بسم الله الرحمن الرحيم, الحمد لله رب العالمين وصلى الله وسلم وبارك على نبينا محمد وآله وصحبه أجمعين, أما بعد:
Apa kabar Saudaraku seiman?
Semoga Anda selalu dalam keimanan dan teguh di dalamnya sampai ajal menjemput. Allahumma amin.
Agama kita, Islam, mengharamkan kita, umat Islam, untuk menyerupakan diri dengan kaum kafir dalam seluruh jenis kekafirannya, baik itu di dalam perihal akidah, ibadah, kebiasaan atau tingkal laku yang merupakan ciri khusus mereka.
TERNYATA WAHAI SAUDARAKU SEIMAN…
BUKAN HANYA SEKEDAR EMOSIONAL AGAMA SAJA, GENGSI SAJA, TETAPI TERNYATA BERPENGARUH BESAR DALAM AKIDAH YANG SANGAT MENDASAR DALAM DIRI SEORANG MUSLIM.
Mari perhatikan penjelasan seorang alim besar di abad ke delapan hijriyyah, Syaikhul Islam Ahmad bin Abdul Halim Al Harrany atau yang lebih dikenal dengan Ibnu Taimiyyah rahimahullah:
“إن الله تعالى جبل بني آدم بل سائر المخلوقات على التفاعل بين الشيئين المتشابهين، وكلما كانت المشابهة أكثر كان التفاعل في الأخلاق والصفات أتم، حتى يؤول الأمر إلى أن لا يتميز أحدهما عن الآخر إلا بالعين فقط، ولما كان بين الإنسان وبين الإنسان مشاركة في الجنس الخاص، كان التفاعل فيه أشد، ثم بينه وبين سائر الحيوان مشاركة في الجنس المتوسط، فلا بد من نوع تفاعل بقدره، ثم بينه وبين النبات مشاركة في الجنس البعيد مثلاً، فلا بد من نوعٍ ما من المفاعلة.
ولأجل هذا الأصل وقع التأثر والتأثير في بني آدم، واكتساب بعضهم أخلاق بعض بالمعاشرة والمشاكلة, فالمشابهة والمشاكلة في الأمور الظاهرة توجب مشابهة ومشاكلة في الأمور الباطنة على وجه المسارقة والتدريج الخفي, كما أن المشابهة في الظاهر تورث نوع مودة ومحبة وموالاة في الباطن، كما أن المحبة في الباطن تورث المشابهة في الظاهر، وهذا أمر يشهد به الحس والتجربة”

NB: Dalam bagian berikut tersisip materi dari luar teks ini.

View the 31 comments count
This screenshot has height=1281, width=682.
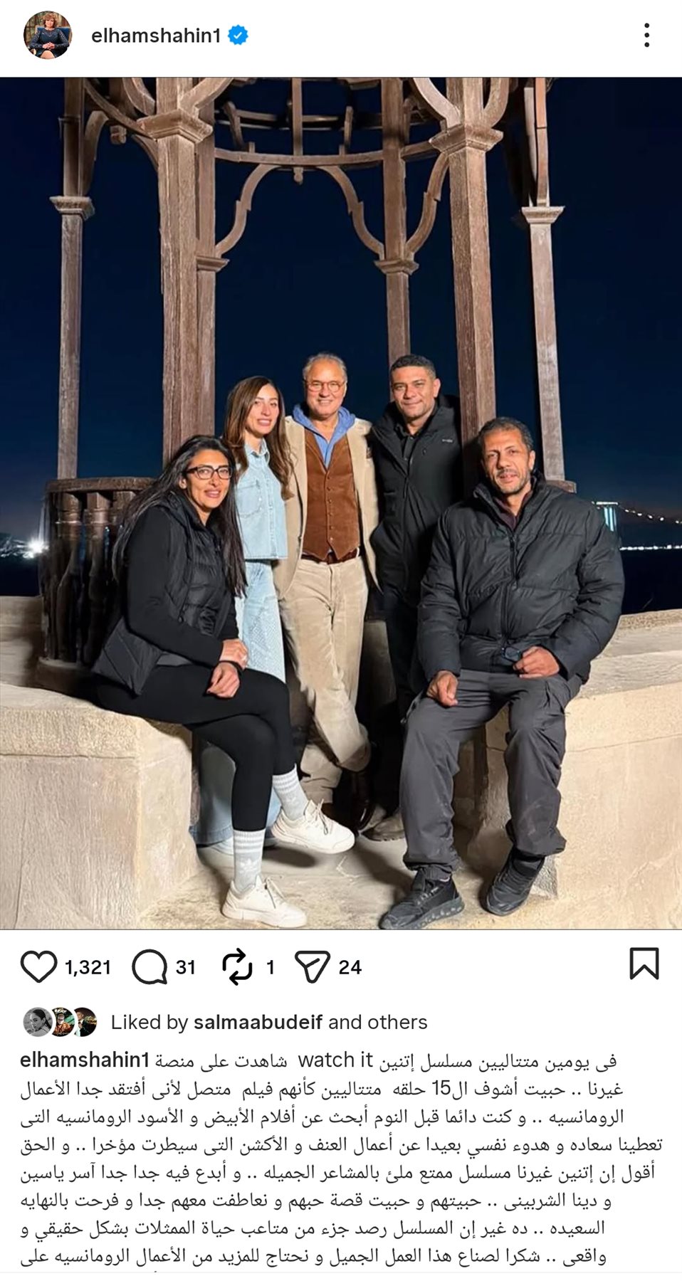[185, 967]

Artinya: “Sesungguhnya Allah Ta’ala menjadikan manusia bahkan seluruh makhluk untuk saling berinteraksi antara dua hal yang serupa, setiap kali keserupaan bertambah besar, maka sikap saling menyamai di dalam akhlak dan sifat akan semakin sempurna, sehingga perkara itu sampai-sampai tidak bisa dibedakan satu dari yang lainnya kecuali dengan mata kasat saja. Dan ketika antara manusia dengan manusia terdapat kesepakatan pada jenis yang khusus, maka sikap saling menyamai di dalamnya sangat kuat, kemudian antara ia (manusia) dengan seluruh makhluk terdapat partisipasi dalam jenis yang sedang, maka harus ada semacam interaksi sesuai dengan ukurannya, kemudian antara ia (manusia) dengan pohon akan terdapat partisipasi dalam jenis yang jauh misalkan, maka harus ada semacam saling interaksi.

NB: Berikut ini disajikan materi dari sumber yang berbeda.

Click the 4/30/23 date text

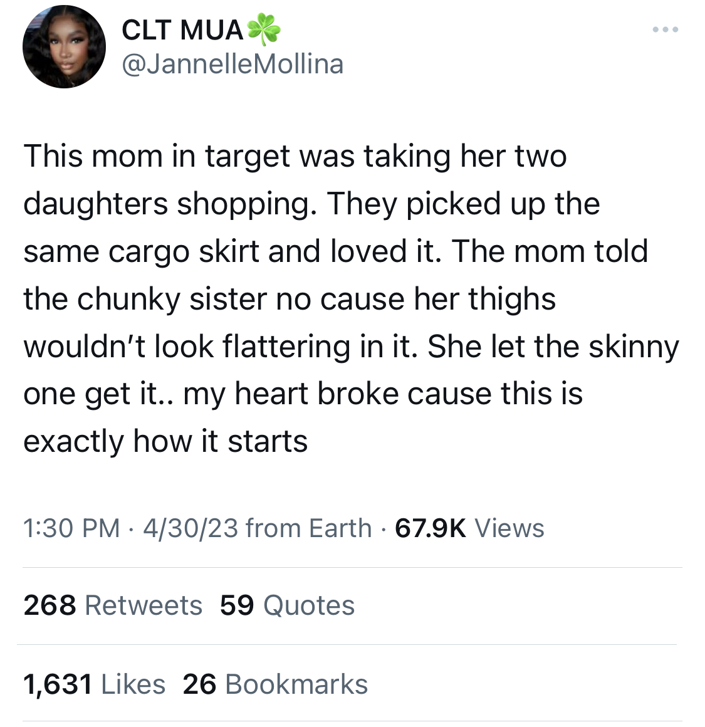tap(191, 528)
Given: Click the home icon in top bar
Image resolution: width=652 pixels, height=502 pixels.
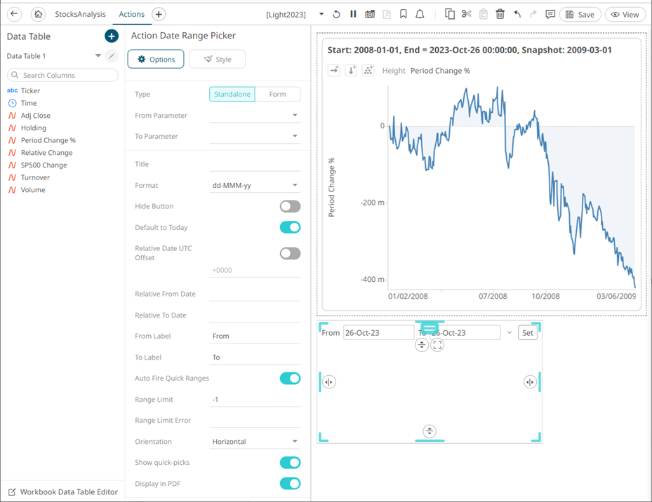Looking at the screenshot, I should pyautogui.click(x=38, y=14).
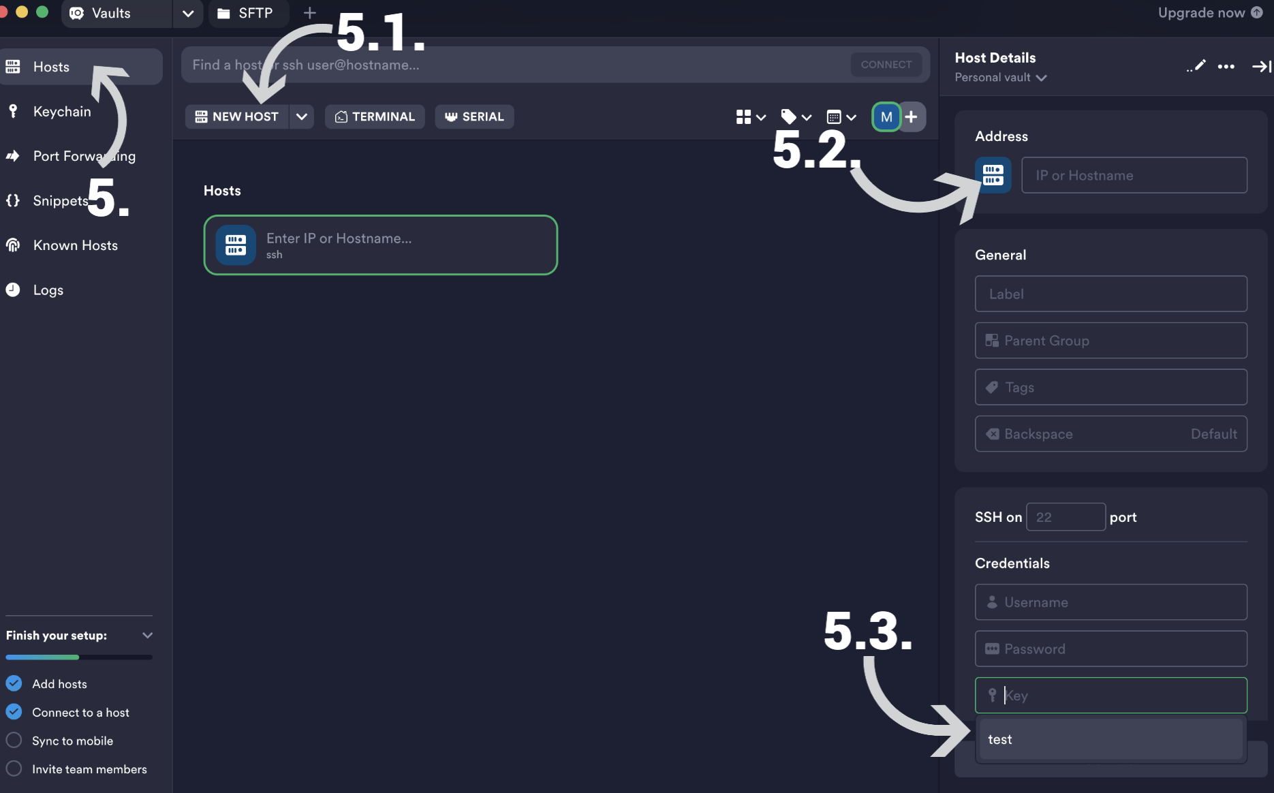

Oleh karena dasar inilah, terjadi terpengaruh dan mempengaruhi pada anak manusia, dan sebagian mengambil akhlak sebagian yang lain, dengan saling bergaul, saling menyamai, maka sikap saling bergaul dan saling menyamai gaya di dalam perkara-perkara lahiriyyah, berkonsekwensi kesamaan dan keserupaan gaya di dalam perkara-perkara yang batin, secara tercuri dan perlahan-lahan tersembunyi, sebagaimana sikap menyerupakan di dalam perkara lahiriyah akan mewariskan semacam perasaan kasih sayang dan kecintaan serta loyalitas di dalam batin, sebagaimana pula kecintaan di dalam batin akan mewariskan sikap persamaan di dalam perkara lahiriah, hal ini adalah perkara yang dirasakan oleh panca indera dan sebuah uji coba.” Lihat Kitab Iqtidha’ Ash Shirath Al Mustaqim, 1/219.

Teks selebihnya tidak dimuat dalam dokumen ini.